> [Source]:
- - - - - - -
Load Libraries and Data

library(readr)
library(dplyr)
library(plotly)

hr <- read_csv('https://raw.githubusercontent.com/aiplanethub/Datasets/refs/heads/master/HR_comma_sep.csv')

# Convert 'left' to a labeled factor for readability in plots
hr$left_label <- ifelse(hr$left == 1, "Left", "Stayed")

head(hr)
## # A tibble: 6 × 11
##   satisfaction_level last_evaluation number_project average_montly_hours
##                <dbl>           <dbl>          <dbl>                <dbl>
## 1               0.38            0.53              2                  157
## 2               0.8             0.86              5                  262
## 3               0.11            0.88              7                  272
## 4               0.72            0.87              5                  223
## 5               0.37            0.52              2                  159
## 6               0.41            0.5               2                  153
## # ℹ 7 more variables: time_spend_company <dbl>, Work_accident <dbl>,
## #   left <dbl>, promotion_last_5years <dbl>, Department <chr>, salary <chr>,
## #   left_label <chr>

Chi-Square Test 1: Department vs. Left

1. Perform the Chi-Square Test

chisq.test(hr$Department, hr$left)
## 
##  Pearson's Chi-squared test
## 
## data:  hr$Department and hr$left
## X-squared = 86.825, df = 9, p-value = 7.042e-15

2. Technical Interpretation

The p-value is extremely small (well below 0.05), meaning the probability of observing this association between department and attrition by random chance alone is essentially zero. We reject the null hypothesis that department and employee attrition are independent.
- - - - - - -
> [Data lines]:
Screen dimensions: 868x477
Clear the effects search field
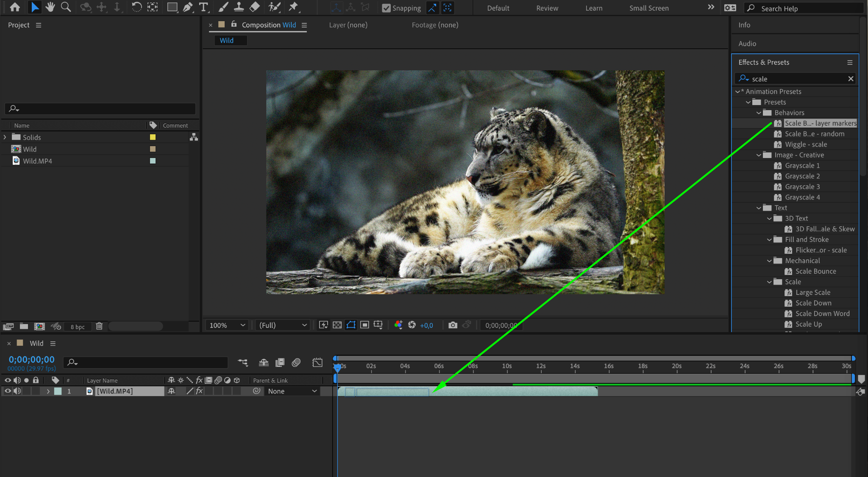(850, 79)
- - - - - - -
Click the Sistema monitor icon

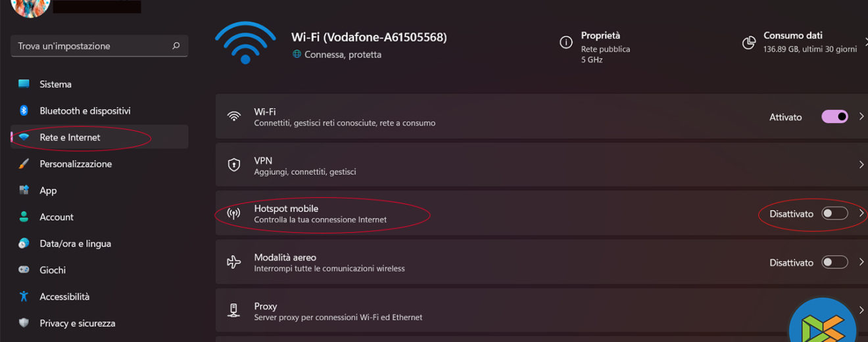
- - - - - - -
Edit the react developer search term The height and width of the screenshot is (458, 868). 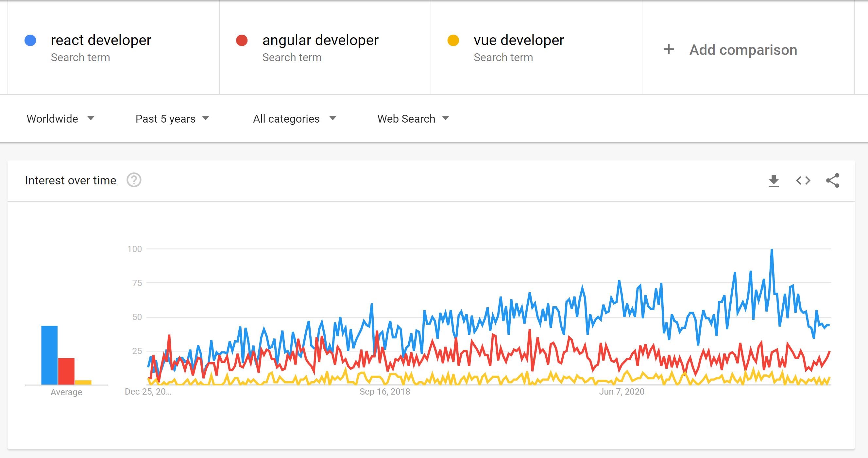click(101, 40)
- - - - - - -
> [Written instruction 1]: In the HR analysis text, what X-squared value does the chi-square test of department against attrition report?
> [Written instruction 2]: Summarize the HR analysis text in two sentences.
> [Written instruction 3]: Duplicate the stretch of the HR analysis text from "2. Technical Interpretation" through "attrition are independent.".
Rely solely on the HR analysis text for your answers.

> [Worked answer 1]: 86.825

> [Worked answer 2]: The readr, dplyr and plotly libraries are loaded, an HR dataset is read from a CSV file, and a label column marking each employee as "Left" or "Stayed" is added. A Pearson chi-squared test of department against attrition gives a p-value of 7.042e-15, so the null hypothesis that department and attrition are independent is rejected.

> [Worked answer 3]:
2. Technical Interpretation

The p-value is extremely small (well below 0.05), meaning the probability of observing this association between department and attrition by random chance alone is essentially zero. We reject the null hypothesis that department and employee attrition are independent.